POURQUOI SARKOZY
VEUT-IL LA PEAU DE VILLEPIN ?

novembre 2009

Nous ne reviendrons pas sur le procès Clearstream avant la sentence du tribunal. Dans nos écrits précédents, nous avons dit ce que nous savons et qu’il convenait d’en penser. À écouter les relations des débats et du réquisitoire, nous n’avons rien à ajouter, sinon à répéter que toute cette affaire n’est qu’une manipulation orchestrée de l’étranger pour assurer l’élection de Nicolas Sarkozy à la tête de la France.

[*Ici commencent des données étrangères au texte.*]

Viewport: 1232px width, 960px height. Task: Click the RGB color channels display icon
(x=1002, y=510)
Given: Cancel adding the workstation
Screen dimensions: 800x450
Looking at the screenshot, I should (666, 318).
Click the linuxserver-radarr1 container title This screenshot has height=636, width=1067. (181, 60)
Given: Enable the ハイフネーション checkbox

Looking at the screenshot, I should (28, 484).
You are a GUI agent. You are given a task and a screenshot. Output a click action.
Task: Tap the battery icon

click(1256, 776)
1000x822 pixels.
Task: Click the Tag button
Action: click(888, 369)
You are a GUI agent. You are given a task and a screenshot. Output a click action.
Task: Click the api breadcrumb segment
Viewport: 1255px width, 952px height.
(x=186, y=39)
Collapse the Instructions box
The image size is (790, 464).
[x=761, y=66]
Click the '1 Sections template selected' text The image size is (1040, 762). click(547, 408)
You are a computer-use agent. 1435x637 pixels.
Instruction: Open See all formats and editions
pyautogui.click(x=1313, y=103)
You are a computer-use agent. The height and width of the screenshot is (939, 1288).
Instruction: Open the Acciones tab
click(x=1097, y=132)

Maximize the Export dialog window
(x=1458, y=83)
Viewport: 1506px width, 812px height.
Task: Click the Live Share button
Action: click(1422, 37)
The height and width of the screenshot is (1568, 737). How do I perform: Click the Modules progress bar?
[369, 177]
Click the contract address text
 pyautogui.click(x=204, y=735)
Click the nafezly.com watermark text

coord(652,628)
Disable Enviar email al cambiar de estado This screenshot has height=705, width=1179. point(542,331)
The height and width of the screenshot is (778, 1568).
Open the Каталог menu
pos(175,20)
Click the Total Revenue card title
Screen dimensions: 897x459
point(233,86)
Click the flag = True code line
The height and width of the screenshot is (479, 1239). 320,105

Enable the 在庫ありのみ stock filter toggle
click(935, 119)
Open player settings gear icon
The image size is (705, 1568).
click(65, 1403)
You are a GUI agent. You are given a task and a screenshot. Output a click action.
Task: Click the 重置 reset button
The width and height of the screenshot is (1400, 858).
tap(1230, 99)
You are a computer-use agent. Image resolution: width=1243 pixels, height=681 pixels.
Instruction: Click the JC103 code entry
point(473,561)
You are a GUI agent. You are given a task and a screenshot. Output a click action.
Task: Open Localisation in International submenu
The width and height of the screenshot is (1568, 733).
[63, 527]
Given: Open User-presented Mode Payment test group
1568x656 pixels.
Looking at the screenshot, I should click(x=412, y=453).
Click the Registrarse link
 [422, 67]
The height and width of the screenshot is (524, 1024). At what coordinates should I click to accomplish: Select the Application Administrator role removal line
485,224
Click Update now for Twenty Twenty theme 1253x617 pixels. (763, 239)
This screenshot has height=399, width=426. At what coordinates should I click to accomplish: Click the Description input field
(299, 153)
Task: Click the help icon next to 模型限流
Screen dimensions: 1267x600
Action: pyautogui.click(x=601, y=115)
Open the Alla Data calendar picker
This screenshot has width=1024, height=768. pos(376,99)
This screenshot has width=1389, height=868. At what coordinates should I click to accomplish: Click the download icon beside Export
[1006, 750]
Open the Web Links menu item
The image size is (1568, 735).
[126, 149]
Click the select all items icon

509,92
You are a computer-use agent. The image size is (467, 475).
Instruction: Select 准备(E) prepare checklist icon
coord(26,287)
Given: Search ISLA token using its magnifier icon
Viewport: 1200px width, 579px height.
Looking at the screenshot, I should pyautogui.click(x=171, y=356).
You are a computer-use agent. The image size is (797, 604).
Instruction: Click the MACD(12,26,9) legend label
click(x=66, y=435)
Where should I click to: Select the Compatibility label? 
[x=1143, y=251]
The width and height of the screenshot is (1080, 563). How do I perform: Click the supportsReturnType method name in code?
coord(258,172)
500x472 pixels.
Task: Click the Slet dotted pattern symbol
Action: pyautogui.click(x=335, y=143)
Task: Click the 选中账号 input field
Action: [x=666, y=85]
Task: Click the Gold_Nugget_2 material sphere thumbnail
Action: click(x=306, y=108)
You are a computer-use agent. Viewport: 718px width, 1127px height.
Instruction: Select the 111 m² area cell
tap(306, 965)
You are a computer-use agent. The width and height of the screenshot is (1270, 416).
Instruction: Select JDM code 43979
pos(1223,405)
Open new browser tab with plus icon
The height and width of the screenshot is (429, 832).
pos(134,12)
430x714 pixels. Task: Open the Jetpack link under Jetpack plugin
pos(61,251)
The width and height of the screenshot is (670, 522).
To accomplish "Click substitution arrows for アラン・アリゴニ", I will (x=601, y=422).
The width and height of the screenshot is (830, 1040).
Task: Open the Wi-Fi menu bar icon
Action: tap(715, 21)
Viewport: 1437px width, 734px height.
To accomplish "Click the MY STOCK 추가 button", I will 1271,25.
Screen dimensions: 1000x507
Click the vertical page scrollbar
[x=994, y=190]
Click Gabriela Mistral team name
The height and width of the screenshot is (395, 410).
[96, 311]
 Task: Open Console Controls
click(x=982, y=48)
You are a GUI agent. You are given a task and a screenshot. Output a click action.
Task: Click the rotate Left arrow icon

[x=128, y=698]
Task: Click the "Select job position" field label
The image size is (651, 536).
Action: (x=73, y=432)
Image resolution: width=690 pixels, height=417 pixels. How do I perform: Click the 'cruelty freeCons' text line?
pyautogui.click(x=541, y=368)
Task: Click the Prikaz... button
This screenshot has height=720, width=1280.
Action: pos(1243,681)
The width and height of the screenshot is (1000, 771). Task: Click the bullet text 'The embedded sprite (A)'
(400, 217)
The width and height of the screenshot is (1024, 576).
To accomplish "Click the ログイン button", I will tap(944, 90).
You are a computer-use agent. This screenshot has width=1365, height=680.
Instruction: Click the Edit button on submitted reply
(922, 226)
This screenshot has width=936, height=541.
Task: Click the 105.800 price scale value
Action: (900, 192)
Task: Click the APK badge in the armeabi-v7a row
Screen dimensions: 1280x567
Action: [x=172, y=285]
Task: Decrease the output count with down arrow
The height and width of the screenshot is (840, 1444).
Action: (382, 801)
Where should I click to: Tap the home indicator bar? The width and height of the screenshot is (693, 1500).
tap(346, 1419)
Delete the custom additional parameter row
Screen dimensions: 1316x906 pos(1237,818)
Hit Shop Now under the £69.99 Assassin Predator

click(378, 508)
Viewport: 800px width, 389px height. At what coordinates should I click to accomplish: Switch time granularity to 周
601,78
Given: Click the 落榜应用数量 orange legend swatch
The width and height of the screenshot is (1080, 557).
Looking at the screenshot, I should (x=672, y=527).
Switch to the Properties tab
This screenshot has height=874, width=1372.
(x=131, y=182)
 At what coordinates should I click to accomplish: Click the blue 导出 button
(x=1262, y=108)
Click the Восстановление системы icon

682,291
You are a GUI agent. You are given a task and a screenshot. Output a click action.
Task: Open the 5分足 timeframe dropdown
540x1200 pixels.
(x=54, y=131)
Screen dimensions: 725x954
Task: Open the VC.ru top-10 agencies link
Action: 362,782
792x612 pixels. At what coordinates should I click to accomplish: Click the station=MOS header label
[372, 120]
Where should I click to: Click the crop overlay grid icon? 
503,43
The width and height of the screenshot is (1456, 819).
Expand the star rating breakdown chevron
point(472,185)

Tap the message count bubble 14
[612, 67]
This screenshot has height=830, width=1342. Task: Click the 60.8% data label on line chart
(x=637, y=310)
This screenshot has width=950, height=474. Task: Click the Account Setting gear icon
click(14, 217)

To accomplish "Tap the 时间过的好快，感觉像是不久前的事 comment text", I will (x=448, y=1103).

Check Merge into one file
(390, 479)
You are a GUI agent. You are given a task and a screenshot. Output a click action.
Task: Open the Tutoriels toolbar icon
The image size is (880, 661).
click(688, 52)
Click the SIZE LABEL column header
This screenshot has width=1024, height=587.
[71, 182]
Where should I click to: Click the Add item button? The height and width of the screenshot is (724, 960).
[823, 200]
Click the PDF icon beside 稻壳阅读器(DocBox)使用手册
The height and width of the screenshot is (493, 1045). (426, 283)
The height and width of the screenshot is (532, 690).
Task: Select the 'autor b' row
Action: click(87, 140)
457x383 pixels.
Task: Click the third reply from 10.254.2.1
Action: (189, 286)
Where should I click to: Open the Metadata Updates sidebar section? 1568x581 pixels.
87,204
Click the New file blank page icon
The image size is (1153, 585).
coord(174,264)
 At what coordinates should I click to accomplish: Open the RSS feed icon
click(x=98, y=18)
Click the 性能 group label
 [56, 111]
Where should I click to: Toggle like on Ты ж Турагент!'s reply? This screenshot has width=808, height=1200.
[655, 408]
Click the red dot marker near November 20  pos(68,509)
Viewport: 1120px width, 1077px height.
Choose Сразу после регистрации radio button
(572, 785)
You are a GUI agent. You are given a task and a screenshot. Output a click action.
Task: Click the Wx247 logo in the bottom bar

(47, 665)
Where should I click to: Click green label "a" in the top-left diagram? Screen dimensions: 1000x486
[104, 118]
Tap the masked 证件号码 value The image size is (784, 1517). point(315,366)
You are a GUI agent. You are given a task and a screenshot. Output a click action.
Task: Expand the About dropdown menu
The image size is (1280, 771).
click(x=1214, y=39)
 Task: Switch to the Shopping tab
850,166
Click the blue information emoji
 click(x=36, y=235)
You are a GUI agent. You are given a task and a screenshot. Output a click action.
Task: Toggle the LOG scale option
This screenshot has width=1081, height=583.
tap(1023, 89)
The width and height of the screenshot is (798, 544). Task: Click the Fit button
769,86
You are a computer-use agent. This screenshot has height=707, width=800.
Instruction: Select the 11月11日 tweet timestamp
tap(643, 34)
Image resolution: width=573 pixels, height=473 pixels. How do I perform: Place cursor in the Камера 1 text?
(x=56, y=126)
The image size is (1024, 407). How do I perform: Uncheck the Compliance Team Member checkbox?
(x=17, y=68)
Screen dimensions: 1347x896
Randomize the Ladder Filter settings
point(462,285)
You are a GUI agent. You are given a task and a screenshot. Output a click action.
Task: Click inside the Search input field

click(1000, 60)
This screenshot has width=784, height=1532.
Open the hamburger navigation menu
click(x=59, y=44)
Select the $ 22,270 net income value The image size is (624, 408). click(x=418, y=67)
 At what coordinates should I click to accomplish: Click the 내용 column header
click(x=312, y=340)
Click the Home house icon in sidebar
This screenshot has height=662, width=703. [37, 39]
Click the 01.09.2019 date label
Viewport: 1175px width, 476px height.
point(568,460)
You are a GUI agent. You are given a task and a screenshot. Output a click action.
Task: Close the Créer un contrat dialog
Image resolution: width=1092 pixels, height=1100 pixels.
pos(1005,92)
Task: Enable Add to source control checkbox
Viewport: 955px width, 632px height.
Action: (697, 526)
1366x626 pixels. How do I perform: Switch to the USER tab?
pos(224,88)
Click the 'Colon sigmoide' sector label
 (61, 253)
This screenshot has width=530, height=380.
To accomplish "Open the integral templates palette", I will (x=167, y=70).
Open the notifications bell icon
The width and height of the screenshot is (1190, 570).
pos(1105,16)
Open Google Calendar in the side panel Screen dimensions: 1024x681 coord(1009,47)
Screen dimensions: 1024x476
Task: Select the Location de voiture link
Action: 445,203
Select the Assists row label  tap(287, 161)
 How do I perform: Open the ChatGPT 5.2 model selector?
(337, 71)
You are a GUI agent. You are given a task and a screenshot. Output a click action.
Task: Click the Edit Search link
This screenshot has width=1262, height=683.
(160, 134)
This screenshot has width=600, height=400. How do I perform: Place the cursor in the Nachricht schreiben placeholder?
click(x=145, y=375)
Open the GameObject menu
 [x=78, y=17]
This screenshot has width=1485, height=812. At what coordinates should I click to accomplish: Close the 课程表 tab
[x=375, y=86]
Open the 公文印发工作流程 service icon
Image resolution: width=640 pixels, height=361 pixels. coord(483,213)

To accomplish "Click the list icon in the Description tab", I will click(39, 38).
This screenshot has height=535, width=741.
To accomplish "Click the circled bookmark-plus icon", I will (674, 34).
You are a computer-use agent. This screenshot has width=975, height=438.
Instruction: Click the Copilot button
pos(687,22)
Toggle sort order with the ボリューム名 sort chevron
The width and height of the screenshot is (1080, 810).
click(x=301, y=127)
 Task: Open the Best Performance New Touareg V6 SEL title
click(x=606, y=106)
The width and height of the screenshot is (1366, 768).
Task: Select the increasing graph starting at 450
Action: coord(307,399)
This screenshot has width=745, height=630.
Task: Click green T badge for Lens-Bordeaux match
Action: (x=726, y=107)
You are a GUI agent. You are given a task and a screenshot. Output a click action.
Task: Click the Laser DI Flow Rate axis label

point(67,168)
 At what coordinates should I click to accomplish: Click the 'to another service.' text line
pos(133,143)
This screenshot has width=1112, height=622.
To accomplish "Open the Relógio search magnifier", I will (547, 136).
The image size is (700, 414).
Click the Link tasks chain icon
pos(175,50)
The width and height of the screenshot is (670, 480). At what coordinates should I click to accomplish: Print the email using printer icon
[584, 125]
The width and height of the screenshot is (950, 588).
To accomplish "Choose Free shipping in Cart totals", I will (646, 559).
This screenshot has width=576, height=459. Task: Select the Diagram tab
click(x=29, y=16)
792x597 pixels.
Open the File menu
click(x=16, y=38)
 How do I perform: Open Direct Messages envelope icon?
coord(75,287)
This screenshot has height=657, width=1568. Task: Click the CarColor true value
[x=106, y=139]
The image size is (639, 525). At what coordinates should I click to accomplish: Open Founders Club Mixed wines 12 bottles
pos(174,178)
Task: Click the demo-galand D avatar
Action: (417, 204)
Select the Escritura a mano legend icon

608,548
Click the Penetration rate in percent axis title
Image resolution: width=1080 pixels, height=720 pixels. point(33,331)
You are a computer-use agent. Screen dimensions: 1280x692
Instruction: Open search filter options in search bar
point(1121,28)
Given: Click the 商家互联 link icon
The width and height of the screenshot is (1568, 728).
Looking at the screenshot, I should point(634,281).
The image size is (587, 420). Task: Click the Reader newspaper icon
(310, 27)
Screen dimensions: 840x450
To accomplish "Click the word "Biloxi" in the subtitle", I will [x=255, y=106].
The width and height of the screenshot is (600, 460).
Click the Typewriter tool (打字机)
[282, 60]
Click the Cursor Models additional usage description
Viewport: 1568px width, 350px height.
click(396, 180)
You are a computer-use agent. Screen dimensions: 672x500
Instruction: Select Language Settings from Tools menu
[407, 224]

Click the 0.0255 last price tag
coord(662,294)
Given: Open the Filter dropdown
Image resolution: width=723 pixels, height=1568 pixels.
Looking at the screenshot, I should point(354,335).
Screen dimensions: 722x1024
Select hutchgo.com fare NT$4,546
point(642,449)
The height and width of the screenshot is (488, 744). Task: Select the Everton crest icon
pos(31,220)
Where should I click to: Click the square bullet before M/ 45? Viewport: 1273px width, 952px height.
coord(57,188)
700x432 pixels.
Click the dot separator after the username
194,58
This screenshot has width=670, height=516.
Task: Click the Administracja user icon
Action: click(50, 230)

Nous avons obtenu confirmation de cela d’une source que, par courtoisie, nous devons garder celée.

À la lecture de « La Cité des hommes », livre écrit par Dominique de Villepin et publié au mois de juin chez Plon, on comprend les chances de Sarkozy bien maigres face à un tel concurrent. D’un côté on voit agitation, inélégance et petites combines pour se mettre en valeur. De l’autre, calme et prestance, convenant à la fonction, et des idées sur le destin de la France. Si nous restons réservés pour quelques-unes de ces dernières, nous apprécions néanmoins l’équilibre qui se dégage du livre.

S’il reste fidèle à lui-même, Villepin pourrait donner aux Français l’occasion de se réconcilier autour d’un projet commun. Pour la France et non pas au service de puissances étrangères.

 

« L’histoire est de retour. Nous sommes à l’aube d’une de ces grandes crises qui façonnent depuis toujours la condition des hommes », commence Villepin dans son livre aux allures de manifeste politique.

Parlant des évolutions multiples auxquelles nous sommes confrontées, sur le plan international, avec la montée de la Chine, ou technologiques, avec la mondialisation (1), il dit : « Il faut exercer notre regard à saisir toutes les promesses de ces transformations. Chaque crise a ses vertus, à commencer par l’obligation de nous remettre en question. Elle nous donne l’occasion de nous débarrasser des habitudes acquises, des facilités de l’indignation et de l’assèchement du sens critique ».

En clair, il nous invite non à nous laisser, nous lamentant, partir à la dérive de la mondialisation, mais à prendre le gouvernail, pour tracer la route, si l’on peut dire, du bateau France. « Car tout est à reconstruire, mais rien ne peut l’être sans des principes fondateurs », pour lesquels il nous donne quelques pistes.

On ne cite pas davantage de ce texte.